A quem se referirá JS? A trump e aos seus seguidores? Aos bombardeamentos e destruições no Iraque, Líbia, Síria? À violência que se abateu sobre os manifestantes franceses ,silenciados pelos media tanto como amplificam qualquer outra situação do lado onde eles não jogam?
Ou à França, onde o mui liberal Macron evocou dispositivos polêmicos, que permitiu aprovar leis fundamentais sem passar por votação no Parlamento?
Ou à destruição da Grécia pela mão da UE? Ou ao saque troikista a Portugal?
JS quer-nos contar lindas estórias de fadas à maneira dos arautos das delícias que o euro nos iria trazer
Tem azar.
JS também tem azar com as suas sentenças sobre "o nacionalismo de sec. XIX, que degenerou no paroxismo dos fascismos durante o sec. XX"
É que nacionalismos há muitos. E sistematicamente JS esquece-se que outros ajudaram a destruir a besta do nazi-fascismo, libertando-se do jugo colonial.
Será que é por isso que JS avança com esta idiotice que parece sair de um qualquer colonialista ressabiado?
"é infelizmente verdade nos Países surgidos das lutas coloniais, muitos mergulhados na corrupção e na pobreza"
Mas o que é isto? Os países que se tornaram independentes, mercê da sua luta para se libertarem dos seus donos e senhores, são avaliados pelos critérios dos mesmos donos e senhores, qual arrogantes xenófobos que não toleram que se discuta o seu direito à posse? Será que JS insinua que deveriam ter ficado sob as garras desses mesmos amados donos e senhores?
O caminho trilhados pelos povos não é muitas vezes o caminho que eles quereriam percorrer, mas é o deles. Não precisam é de paternalismos idiotas ou de processos de intenção hipócritas e repelentes, próprios de quem se julga dono do mundo e senhor do destino alheio.
(Porque é bom lembrar, foi curiosamente no ventre da civilização ocidental que nasceu esse horror chamado nazi-fascismo. Não nasceu das maternidades das lutas anti-coloniais)
(Já agora, não serve de nada fazer fitas com os enganos de outrém. JS, que não é krutchov, tem alguns enganos antológicos sobre o Brexit. Adiante)
Mas há uma última coisa a fazer confusão.

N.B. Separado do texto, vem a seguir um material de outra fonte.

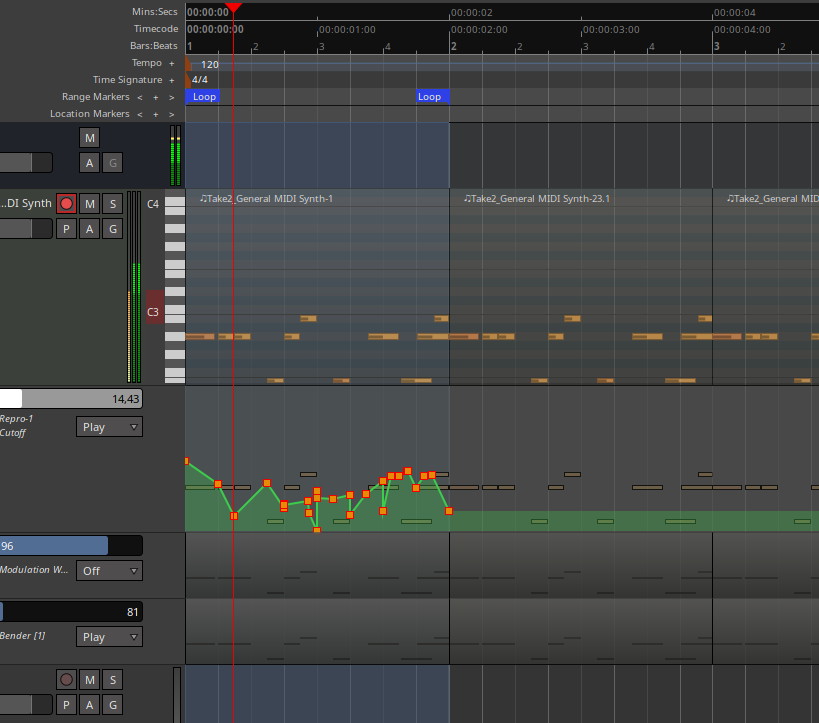Add a new location marker

[156, 114]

Como é que alguém que diz que "concorda com quase tudo desta vez", termina com "ainda é ele ( o liberalismo) que encerra a promessa de maior autonomia para os cidadãos, na sua dimensão pessoal (e sem esta não há Liberdade) ou na dimensão colectiva."
Será que leu mesmo o texto ou já tem a cassete preparada mesmo antes de o ler?
Liberdade, assim com letra maiúscula? E assim individualizada? Quando o que o autor precisamente faz é desmistificar este conceito estreito da liberdade? O conceito plural de liberdade escapa assim a quem concorda com quase todo o texto?
Para tentativas ínvias de apropriação desta palavra já nos basta o Chega
João Rodrigues, embora eu continue muito a gostar de ler os seus textos, tenho uma pergunta para lhe fazer: Será que vocês perderam mais comentadores, desde que o JE se tornou numa espécie de provedor do blog?
Não. Foi apenas o tal da segunda derivada que deixou de se multiplicar por tantos nicks.
E os números revelam que este blog está a ter uma afluência notável.
Agora podemos voltar ao que se debate, sem nos afundarmos nos processos subterrâneos e pseudo-choramingas da coisa? Voltar aos "Alvos Liberais" e não aos sucedâneos pueris e toscos?